Ortopedista do hospital de Penafiel detido por violar paciente durante consulta

Ortopedista do hospital de Penafiel detido por violar paciente durante consulta
Ivo Pereira/Global Imagens/Arquivo
A Polícia Judiciária deteve um médico pela presumível autoria de crimes de violação e coação sexual, desde o ano passado, durante consultas. São duas mulheres que se queixaram de práticas abusivas.
Segundo apurou o JN, o médico em causa é um ortopedista do Hospital Padre Américo, em Penafiel. MSR, de 60 anos, terá despido totalmente uma paciente durante uma consulta após o que terá praticado atos considerados por lei como violação. A última vítima foi abusada na semana passada e queixou-se logo as autoridades.
"O arguido, médico de profissão, no âmbito das suas funções de consulta em ambulatório em estabelecimento hospitalar público, com o pretexto de melhor efetuar o diagnóstico médico, terá sujeitado as vítimas à prática de atos sexuais abusivos", informa, em comunicado, a Diretoria do Norte da Polícia Judiciária (PJ).
"As vítimas, embora constrangidas, submetiam-se às referidas práticas, dada a situação de dependência em que se encontravam, bem como pela ignorância face aos alegados atos médicos em curso", lê-se no comunicado.
A outra vítima, que também se queixou de ter sido violada durante uma consulta, terá sido abusada no ano passado, no Hospital de Penafiel.
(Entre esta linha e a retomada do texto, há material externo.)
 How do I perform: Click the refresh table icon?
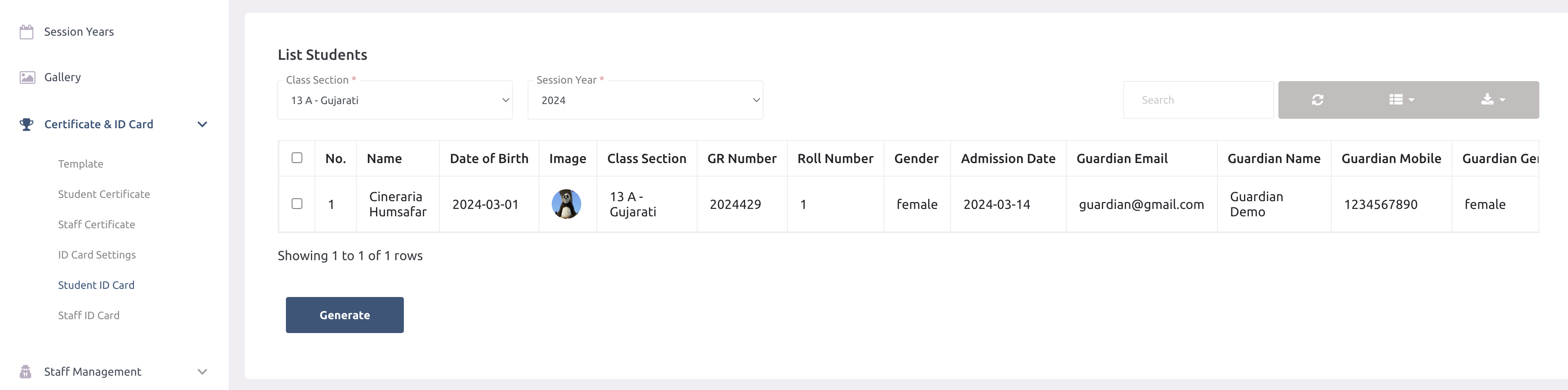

Logo na altura, a PJ investigou o caso e remeteu o inquérito para o tribunal com fortes indícios da prática do crime. O médico, residente em Matosinhos, negou, Mas, entretanto, foram solicitados mais exames periciais o que acabou por atrasar a dedução de uma acusação visando o ortopedista.
Os dois casos de violação foram agora juntos no mesmo processo. As autoridades acreditam que possam agora surgir mais queixas de mulheres que até agora nunca denunciaram práticas abusivas por vergonha ou por acreditar que a justiça não lhes iria dar credibilidade.
O médico foi apresentado a tribunal, que decretou, como medidas de coação, a suspensão de funções em "qualquer estabelecimento de saúde público ou privado e proibição de contactos com as vítimas e testemunhas do inquérito.
Além do Hospital de Penafiel, o ortopedista também exercia em hospitais privados na Trofa, Paredes e Porto.